В чем же секрет столь сильного воздействия книги на умы читателей? Можно ли считать, что наше воображение поражает только лишь само объективное существование изображенных ужасов, тот факт, что подобные вещи могли иметь место? Конечно, нет — иначе на нас оказывали бы такое же эмоциональное воздействие книги по социальной истории. Мир, изображенный Диккенсом, впечатляет нас в силу своей образной конкретности, которой не обладает даже тщательно документированное историческое исследование. Далеко не всякое' описание жизни бедняков после промышленного переворота производит именно такое впечатление. Действительно, чтение таких вещей, как «Городской рабочий» Хэммондов или «Положение рабочего класса Англии в 1844 году» Энгельса, вызывает у нас не менее сильный отклик, чем чтение «Оливера Твиста», но впечатление, которое мы получаем при этом, носит иной характер, более общий, не такой живой, яркий и интенсивный .

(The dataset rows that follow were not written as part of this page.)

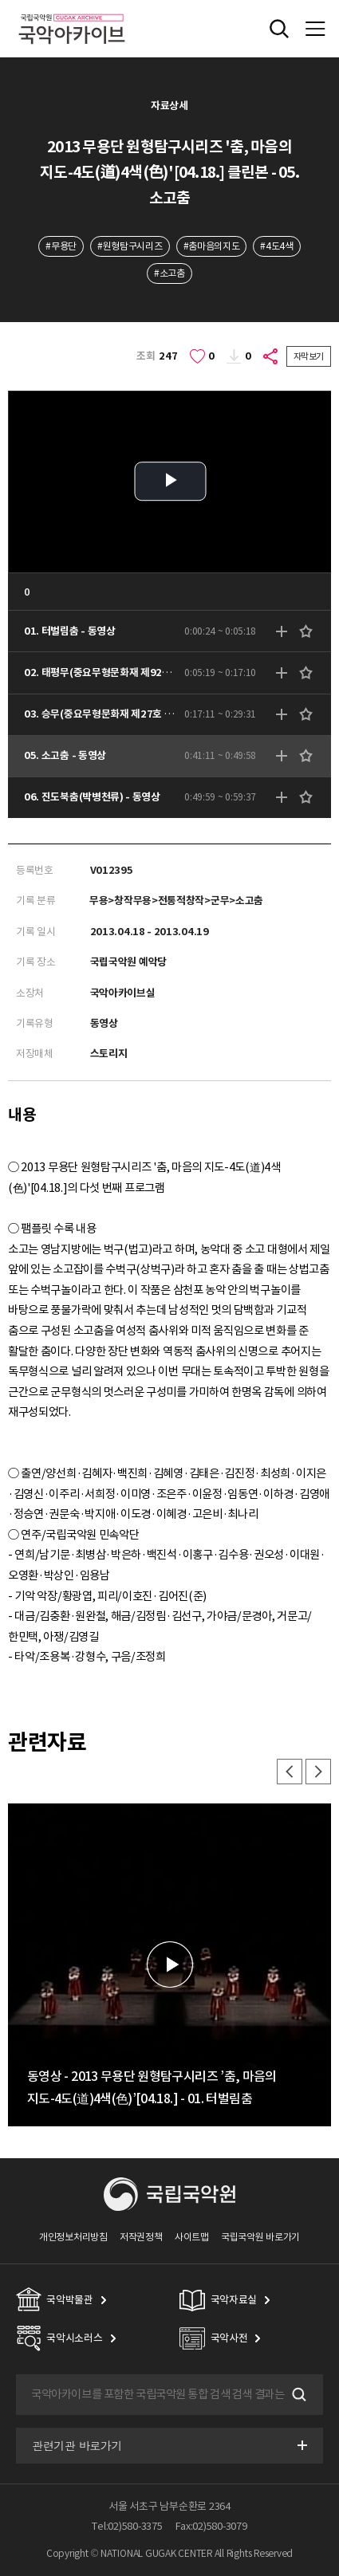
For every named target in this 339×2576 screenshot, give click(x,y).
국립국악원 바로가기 (260, 2237)
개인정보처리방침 (73, 2237)
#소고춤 (169, 273)
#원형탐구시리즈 (130, 246)
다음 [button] (318, 1771)
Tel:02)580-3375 (127, 2526)
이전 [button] (289, 1771)
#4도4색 (276, 246)
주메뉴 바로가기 (0, 0)
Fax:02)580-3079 (211, 2526)
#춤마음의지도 (211, 246)
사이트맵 (192, 2237)
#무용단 (61, 246)
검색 (297, 2394)
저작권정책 (141, 2237)
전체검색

Наиболее очевидное различие между «Оливером Твистом» и книгой по социальной истории состоит, конечно, в том, что в романе выведены персонажи, которых мы воспринимаем как живых людей, за чьими жизненными перипетиями мы с интересом следим, чьи чувства разделяем.
Но это различие, по-моему, не так существенно, как нам кажется. Ведь по сути дела мы воспринимаем мир, изображенный в «Оливере Твисте», совершенно иначе, чем мир, встающий со страниц «Эммы». Мы не так уж много знаем о персонажах «Оливера Твиста», даже о самом Оливере; да не так уж и близки нашему сердцу чувства этих персонажей, их побуждения и переживания. Мы жалеем Оливера; мы — на его стороне; но наше сочувствие ему мало чем отличается от сочувствия любому ребенку, которого обижают на улице. Мы возмущаемся, и это возмущение, несомненно, идет в конечном итоге от сознания нашей человеческой общности с этим ребенком, от своего рода отождествления нас самих с ним, страдающим и борющимся; но в общем-то мы не очень глубоко за него переживаем.
В знаменитом эпизоде, когда Оливер просит добавки, нас берет за душу отнюдь не родственный отклик на конкретные чувства и переживания Оливера; мы не сопереживаем вместе с ним так, как мы сопереживаем с мисс Бейтс на Бокс-хилл. В этом смысле Оливер менее близок нам и значит для нас меньше, нежели мисс Бейтс и Эмма. Но зато в другом смысле он значит для нас несравненно больше. Когда Оливер подходит к надзирателю работного дома и просит еще каши, в действие вступают такие силы, которые заставят содрогнуться весь мир Джейн Остин. Эта сцена глубоко нас затрагивает, заставляя почувствовать себя соучастниками происходящего, не потому, что действующим лицом является именно Оливер, не потому, что Оливер душевно близок нам (хотя, конечно, какой-то элемент такой близости здесь присутствует). Мы чувствуем себя кровно заинтересованными потому, что дело тут идет о каждом голодном сироте во всем мире; более того, о каждом бедняке, о каждом угнетенном, о каждом голодающем; надзиратель работного дома (он даже не назван в романе по имени) воспринимается нами не как конкретная личность, а как олицетворение всякого агента-исполнителя в любой системе угнетения. Вот почему миллионам людей во всем мире (в том числе и множеству людей, которые не прочли ни единой страницы Диккенса) понятно то, что произошло в работном доме, где обитал Оливер Твист, тогда как происходящее в доме на Бокс-хилл доступно пониманию сравнительно немногих.